By the Order in Council of 4 April 1856 the Supreme Court—i.e. the Ch Justice was to have "exclusive jurisdiction in all questions relating to testacy & intestacy" with power "to take over…for the proper custody of the estate & effects of…deceased persons & for delivery of the same to the person entitled thereto."
C. Justice Cameron accordingly made Rules of Court by wh (Rule 131-139 p. 17) the Registrar of the Court was charged with the adminn of intestate Estates & his duties laid down.
About [blank] Mr Williams was appointed Registrar. In [blank] he absconded.
In [blank] Mr Kennedy was appointed Governor.Manuscript image In June 1864 the attention of the Govr was called to the admn of intestate Estates. On the 22nd Sept he appointed a committee of enquiry into it.

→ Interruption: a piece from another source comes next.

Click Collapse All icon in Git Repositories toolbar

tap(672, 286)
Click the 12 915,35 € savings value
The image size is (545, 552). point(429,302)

On Sept 26 1864 The Assembly asked for various returns respectg the admn of Testate & Intestate Estates from May 1858 to Sept 1864.
The committee appointed by the Govr took evidence and reported that of 24 cases of intestacy wh had been dealt with by the Absconding Registrar only 2 or at most 4 had been wound up—that no rules had been observed—that the property had been allowed to perish from neglect—and large sums of money received & not accounted for, that no residues had been ever paid to the Treasury as required by the law, that unauthorized charges had been made by the Registrar & that no sort of supervision had been exercised by the Court.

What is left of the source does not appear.